MON FRERE L'IDIOT
" (...) Fédor est un personnage, capital, de cette fiction qui tient lieu d'enfance et d'adolescence à son auteur ; et l'on ne juge pas de la vérité d'un personnage : il existe durablement , ou on l'oublie. Le Fédor de Michel Del Castillo est inoubliable. Inoubliable le lieu de leur rencontre. La prison pour enfants de l'asile Duran à Barcelone, au fond de la détresse et de la cruauté. Là, des geôliers ecclésiastiques et sadiques s'acharnent à "redresser" les petites victimes de la guerre civile, les fils de rouges, les orphelins de la misère et de la répression. Comme dans un roman de Dostoïevski, en effet, le salut paraît survenir de la boue même de l'inhumanité : un pion d'étude, une épave alcoolique et crasseuse se prend d'une sorte de pitié pour Miguel et lui prête des livres, des livres d'évasion comme on dit, sans trop y penser. Puis, un peu plus tard, "un volume broché, relié d'un épais papier bleu" : Récits de la maison des morts. Pour l'enfant, c'est bien davantage qu'un choc littéraire : une sortie du tombeau. (...)

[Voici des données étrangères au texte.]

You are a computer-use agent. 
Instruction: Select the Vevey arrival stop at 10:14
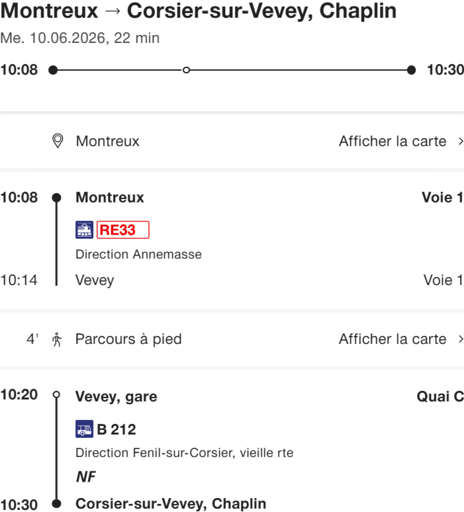click(95, 280)
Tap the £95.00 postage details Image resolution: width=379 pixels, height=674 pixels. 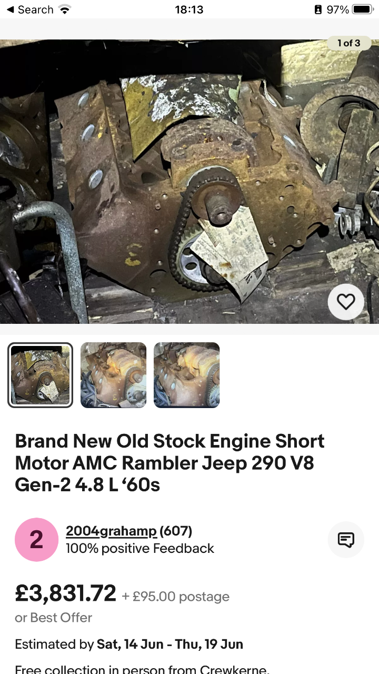(x=176, y=597)
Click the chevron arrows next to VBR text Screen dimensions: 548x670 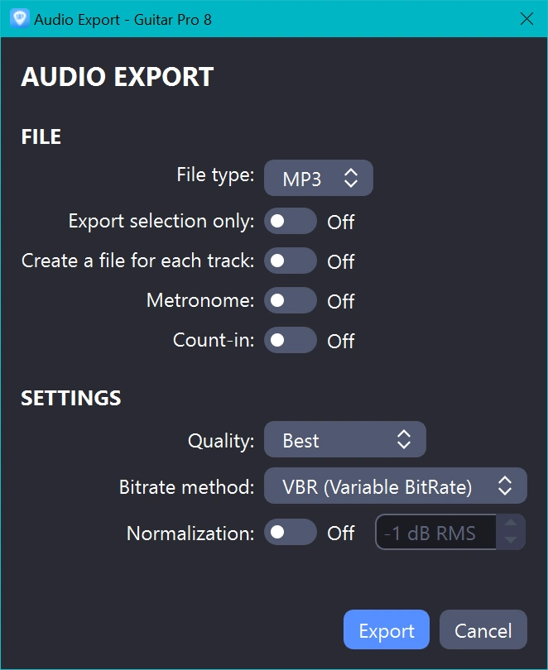click(x=505, y=487)
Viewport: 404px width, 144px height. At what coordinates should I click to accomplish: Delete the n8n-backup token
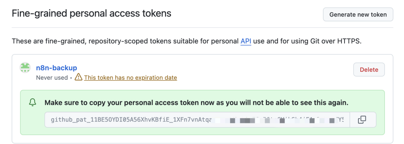click(369, 70)
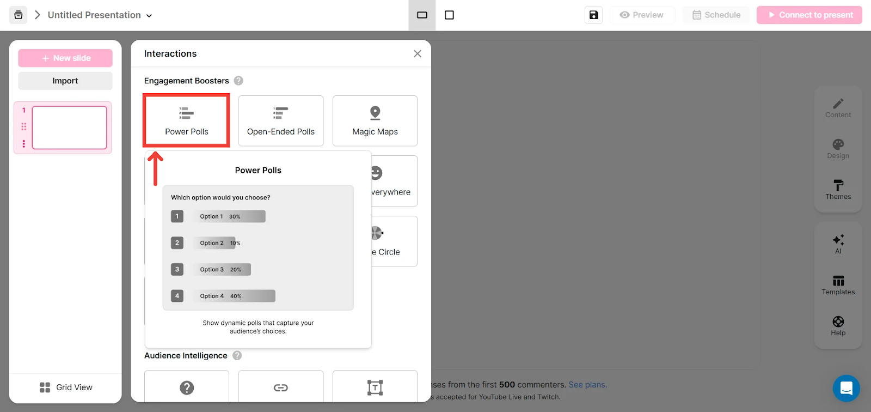Screen dimensions: 871x412
Task: Select slide 1 thumbnail
Action: pos(70,128)
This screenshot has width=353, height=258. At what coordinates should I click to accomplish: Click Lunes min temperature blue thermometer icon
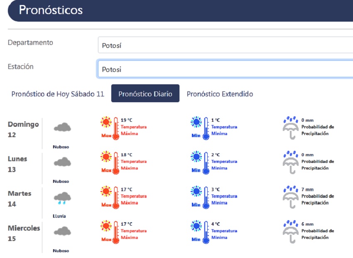click(200, 162)
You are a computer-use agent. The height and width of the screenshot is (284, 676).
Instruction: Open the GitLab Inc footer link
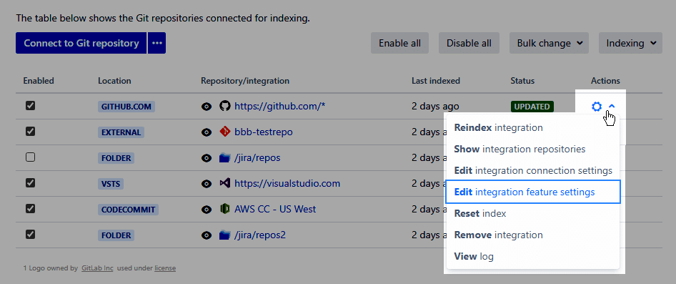coord(97,268)
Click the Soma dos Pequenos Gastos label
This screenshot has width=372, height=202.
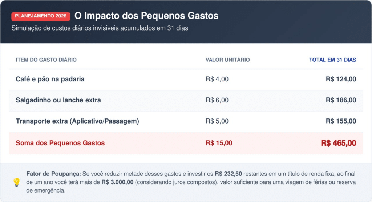(60, 143)
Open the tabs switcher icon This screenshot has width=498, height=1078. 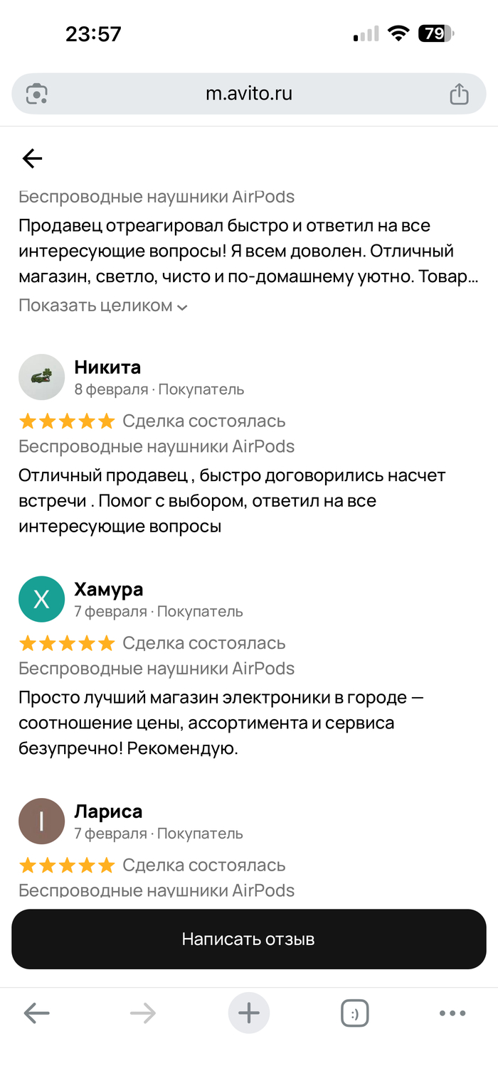pos(355,1013)
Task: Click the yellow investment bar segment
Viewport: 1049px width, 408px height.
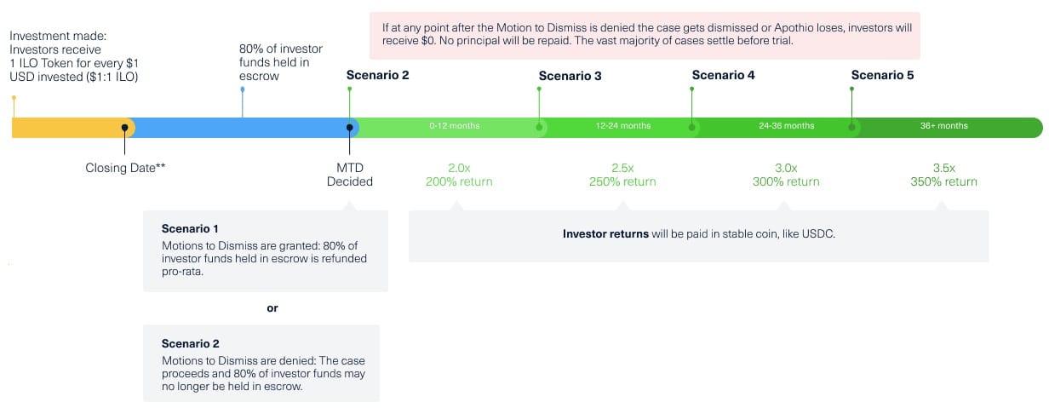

Dostoïevski arrache le jeune garçon abruti par la trahison, les coups, la faim et la solitude au vertige de la folie et du naufrage. Job, abandonné de Dieu, pourrissant sur son fumier peut devenir Lazare le ressuscité. "Tu as franchi la ligne et ceux qui, comme nous, l'ont fait posent sur le monde un regard désenchanté et sans illusion"
Le personnage de Dostoïevski que crée Michel Del Castillo est presque tout entier contenu dans cette fraternité initiale, dans cette scène primitive. La découverte des autres oeuvres, les éclairages souvent puissants, toujours sensibles, jamais abstraits que répand le lecture de l'écrivain approvisionnent leur énergie par un retour continuel à cette source, à cette émotion immense et première. La trahison de la mère, ce fut la mort ; la lecture de Dostoïevski, la résurrection. (...)
Michel Del Castillo écrit aussi ce livre pour, dit-il, "payer ses dettes" au grand écrivain russe. Il fait mieux que cela, mieux que défendre son compagnon contre les attaques de ses adversaires, fussent-ils Kundera ou Nabokov. Mais la langue française, qui a des ressources, ne fait pas de différence marquante entre payer ses dettes et règler ses comptes.
Magnifique hommage à l'écrivain des Carnets du sous-sol, défense et illustration d'une écriture engagée dans l'exploration la plus large de la réalité humaine, Mon frère l'Idiot est aussi un pamphlet contre un certain Dostoïevski - celui de l'autre face, celui qui se soumet et se prosterne et geint. Celui dont Tourgueniev écrivait qu'il est "une nouvelle verrue sur le nez de la littérature russe".
Pierre Lepape, extrait de l'article "Le complexe de Lazare" paru dans Le Monde des Livres du 13 Octobre 1995.